SHORT EXERCISE:
Reproduce the stretch from the start of the listing through the line containing "point(14,58)", swapping "GUI agent" for "desktop agent" and leaving everything else unchanged.

## begin DATA TO USE

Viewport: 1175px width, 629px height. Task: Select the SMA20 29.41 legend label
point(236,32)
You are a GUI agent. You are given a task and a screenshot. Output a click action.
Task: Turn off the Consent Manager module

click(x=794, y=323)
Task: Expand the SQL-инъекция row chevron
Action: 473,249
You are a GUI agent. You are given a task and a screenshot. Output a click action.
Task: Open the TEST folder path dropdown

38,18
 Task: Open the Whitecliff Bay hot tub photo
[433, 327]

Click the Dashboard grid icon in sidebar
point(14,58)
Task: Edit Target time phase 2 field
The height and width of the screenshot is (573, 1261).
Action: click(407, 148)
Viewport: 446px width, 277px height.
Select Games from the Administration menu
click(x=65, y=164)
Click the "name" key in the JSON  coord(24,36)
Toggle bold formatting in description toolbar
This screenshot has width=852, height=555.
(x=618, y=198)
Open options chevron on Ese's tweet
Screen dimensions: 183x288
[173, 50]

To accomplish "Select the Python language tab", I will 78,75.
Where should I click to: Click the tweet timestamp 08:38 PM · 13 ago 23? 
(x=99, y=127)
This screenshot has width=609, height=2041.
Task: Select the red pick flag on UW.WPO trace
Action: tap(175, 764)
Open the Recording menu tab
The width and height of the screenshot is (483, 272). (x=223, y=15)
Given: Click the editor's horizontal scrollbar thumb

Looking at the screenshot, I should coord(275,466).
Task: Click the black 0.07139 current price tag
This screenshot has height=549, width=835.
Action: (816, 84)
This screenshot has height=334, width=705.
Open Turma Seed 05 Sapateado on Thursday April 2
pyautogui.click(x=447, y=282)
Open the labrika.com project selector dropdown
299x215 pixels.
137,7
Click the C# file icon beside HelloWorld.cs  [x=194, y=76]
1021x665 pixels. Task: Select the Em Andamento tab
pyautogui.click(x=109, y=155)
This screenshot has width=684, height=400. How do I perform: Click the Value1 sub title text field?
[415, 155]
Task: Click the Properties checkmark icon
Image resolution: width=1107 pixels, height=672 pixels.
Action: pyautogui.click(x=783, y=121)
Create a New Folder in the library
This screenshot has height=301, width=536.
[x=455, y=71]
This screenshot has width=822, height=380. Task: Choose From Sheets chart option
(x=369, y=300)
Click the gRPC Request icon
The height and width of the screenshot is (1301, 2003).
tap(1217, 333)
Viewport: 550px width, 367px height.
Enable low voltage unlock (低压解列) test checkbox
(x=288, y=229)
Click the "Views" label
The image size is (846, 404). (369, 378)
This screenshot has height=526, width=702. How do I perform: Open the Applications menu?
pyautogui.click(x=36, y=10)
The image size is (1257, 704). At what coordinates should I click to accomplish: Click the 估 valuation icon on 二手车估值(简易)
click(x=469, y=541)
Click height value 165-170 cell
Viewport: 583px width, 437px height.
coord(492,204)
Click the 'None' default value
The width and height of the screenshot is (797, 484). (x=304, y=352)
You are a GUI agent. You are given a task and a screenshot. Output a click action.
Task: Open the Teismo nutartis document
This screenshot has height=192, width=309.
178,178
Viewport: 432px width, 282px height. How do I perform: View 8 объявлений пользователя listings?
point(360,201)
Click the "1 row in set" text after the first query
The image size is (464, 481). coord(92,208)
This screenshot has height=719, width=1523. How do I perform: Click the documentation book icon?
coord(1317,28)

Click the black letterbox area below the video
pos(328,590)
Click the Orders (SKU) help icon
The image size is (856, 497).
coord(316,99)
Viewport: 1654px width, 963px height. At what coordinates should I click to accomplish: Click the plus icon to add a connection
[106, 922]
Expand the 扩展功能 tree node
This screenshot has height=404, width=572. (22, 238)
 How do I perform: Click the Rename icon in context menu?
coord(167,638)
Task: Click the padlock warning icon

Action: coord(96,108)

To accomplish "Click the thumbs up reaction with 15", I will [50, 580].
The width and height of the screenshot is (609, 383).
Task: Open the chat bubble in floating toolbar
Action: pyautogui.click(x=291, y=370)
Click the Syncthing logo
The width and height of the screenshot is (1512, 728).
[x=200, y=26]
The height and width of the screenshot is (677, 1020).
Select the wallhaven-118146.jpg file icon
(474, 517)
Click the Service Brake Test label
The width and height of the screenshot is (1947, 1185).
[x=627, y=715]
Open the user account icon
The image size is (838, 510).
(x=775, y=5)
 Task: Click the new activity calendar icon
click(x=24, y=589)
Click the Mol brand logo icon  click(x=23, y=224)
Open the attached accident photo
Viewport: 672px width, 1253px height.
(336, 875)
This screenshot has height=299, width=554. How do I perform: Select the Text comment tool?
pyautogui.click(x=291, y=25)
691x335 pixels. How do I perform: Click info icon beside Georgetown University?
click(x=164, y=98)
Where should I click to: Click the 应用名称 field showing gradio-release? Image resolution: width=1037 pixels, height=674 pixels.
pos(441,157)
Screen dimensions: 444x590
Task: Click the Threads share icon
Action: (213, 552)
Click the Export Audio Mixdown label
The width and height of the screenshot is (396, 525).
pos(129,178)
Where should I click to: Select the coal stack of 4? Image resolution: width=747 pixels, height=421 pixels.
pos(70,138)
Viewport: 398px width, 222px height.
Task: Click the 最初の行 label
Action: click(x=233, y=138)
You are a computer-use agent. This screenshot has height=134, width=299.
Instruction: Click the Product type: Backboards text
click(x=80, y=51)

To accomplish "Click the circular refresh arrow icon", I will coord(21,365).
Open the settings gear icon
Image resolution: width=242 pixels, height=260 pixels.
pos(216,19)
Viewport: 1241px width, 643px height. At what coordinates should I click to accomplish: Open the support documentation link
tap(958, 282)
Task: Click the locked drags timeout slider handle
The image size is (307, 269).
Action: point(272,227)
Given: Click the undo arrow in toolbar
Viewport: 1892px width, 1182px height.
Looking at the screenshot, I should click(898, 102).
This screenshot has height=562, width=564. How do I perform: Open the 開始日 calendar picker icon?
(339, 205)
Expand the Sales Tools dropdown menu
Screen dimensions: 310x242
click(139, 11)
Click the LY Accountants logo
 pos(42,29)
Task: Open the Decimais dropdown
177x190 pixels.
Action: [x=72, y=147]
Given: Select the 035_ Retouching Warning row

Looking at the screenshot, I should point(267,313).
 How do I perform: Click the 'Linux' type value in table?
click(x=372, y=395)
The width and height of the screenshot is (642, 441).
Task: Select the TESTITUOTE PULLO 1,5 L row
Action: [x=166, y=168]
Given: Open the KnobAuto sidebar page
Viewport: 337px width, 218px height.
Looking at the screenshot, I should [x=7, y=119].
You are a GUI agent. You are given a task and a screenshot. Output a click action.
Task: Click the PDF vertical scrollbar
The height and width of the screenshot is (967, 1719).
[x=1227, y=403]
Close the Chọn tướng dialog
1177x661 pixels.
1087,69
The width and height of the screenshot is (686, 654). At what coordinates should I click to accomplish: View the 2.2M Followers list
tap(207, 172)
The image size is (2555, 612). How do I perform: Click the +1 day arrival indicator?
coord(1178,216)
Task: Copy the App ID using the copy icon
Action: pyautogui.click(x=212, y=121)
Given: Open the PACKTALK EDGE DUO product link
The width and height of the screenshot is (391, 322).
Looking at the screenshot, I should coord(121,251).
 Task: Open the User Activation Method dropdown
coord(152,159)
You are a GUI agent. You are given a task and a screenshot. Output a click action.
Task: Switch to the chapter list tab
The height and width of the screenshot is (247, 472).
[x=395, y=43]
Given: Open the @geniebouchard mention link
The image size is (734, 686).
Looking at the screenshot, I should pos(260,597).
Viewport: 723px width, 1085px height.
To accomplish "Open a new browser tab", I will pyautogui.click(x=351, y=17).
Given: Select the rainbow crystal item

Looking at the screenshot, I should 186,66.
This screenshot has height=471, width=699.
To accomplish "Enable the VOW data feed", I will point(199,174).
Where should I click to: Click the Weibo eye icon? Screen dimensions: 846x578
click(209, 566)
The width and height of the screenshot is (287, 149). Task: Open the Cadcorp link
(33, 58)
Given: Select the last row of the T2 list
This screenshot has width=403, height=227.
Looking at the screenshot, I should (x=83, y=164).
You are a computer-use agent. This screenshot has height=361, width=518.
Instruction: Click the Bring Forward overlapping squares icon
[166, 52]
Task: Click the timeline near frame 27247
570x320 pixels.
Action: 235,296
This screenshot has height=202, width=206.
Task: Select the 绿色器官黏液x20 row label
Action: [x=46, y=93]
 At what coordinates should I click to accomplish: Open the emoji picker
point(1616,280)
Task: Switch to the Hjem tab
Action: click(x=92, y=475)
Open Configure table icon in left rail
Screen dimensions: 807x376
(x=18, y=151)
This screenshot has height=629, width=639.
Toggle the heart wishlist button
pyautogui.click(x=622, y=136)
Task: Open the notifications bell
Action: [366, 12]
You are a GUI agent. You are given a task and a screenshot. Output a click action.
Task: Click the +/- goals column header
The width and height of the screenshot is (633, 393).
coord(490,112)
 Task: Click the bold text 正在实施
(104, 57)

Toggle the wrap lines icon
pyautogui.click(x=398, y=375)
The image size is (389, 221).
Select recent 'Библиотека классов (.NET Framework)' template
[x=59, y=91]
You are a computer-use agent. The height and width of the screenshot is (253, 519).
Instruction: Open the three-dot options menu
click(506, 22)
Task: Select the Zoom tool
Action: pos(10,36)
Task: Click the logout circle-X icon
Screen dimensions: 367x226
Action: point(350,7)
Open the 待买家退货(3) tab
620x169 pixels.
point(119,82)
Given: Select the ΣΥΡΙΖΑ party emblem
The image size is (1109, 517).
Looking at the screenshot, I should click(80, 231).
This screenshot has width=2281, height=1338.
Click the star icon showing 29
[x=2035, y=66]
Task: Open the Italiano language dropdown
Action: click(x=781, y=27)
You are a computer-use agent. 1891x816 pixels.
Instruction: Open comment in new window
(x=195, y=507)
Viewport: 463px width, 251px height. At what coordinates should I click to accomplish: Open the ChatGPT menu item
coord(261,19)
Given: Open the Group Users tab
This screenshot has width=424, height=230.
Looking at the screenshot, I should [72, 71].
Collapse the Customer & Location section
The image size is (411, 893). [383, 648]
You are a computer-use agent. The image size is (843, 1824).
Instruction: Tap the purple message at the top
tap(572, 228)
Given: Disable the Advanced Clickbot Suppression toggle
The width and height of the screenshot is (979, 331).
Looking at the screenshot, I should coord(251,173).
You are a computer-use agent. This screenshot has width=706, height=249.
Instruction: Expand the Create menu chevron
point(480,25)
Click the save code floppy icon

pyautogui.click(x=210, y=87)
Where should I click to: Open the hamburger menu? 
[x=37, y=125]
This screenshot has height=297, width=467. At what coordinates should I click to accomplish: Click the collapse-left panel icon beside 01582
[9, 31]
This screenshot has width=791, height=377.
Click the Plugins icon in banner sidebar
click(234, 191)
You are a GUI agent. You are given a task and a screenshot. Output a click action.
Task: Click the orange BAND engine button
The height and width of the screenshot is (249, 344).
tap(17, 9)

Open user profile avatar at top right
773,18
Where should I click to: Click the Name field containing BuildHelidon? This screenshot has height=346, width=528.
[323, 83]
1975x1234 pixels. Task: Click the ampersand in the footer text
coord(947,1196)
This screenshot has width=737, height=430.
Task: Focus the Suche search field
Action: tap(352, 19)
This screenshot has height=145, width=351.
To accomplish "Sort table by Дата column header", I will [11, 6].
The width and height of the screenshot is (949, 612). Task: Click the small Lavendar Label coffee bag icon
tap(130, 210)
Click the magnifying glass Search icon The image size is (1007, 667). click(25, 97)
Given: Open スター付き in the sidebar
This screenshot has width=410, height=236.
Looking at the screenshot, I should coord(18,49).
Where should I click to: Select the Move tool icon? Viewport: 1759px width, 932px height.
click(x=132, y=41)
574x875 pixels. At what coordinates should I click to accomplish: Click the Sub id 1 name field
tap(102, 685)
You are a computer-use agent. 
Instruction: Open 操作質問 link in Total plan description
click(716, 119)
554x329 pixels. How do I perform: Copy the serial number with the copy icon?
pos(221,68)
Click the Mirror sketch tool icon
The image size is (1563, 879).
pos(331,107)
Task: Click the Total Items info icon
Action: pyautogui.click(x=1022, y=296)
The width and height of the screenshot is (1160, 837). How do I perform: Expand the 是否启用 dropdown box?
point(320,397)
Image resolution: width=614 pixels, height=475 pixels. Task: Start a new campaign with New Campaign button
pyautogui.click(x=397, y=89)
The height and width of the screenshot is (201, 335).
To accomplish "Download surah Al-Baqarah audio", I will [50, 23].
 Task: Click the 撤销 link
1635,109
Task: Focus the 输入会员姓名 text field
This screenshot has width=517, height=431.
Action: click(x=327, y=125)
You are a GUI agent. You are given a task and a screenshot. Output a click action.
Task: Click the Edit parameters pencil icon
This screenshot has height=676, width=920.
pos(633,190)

## end DATA TO USE

RESULT:
Viewport: 1175px width, 629px height. Task: Select the SMA20 29.41 legend label
point(236,32)
You are a desktop agent. You are given a task and a screenshot. Output a click action.
Task: Turn off the Consent Manager module

click(x=794, y=323)
Task: Expand the SQL-инъекция row chevron
Action: 473,249
You are a desktop agent. You are given a task and a screenshot. Output a click action.
Task: Open the TEST folder path dropdown

38,18
 Task: Open the Whitecliff Bay hot tub photo
[433, 327]

Click the Dashboard grid icon in sidebar
point(14,58)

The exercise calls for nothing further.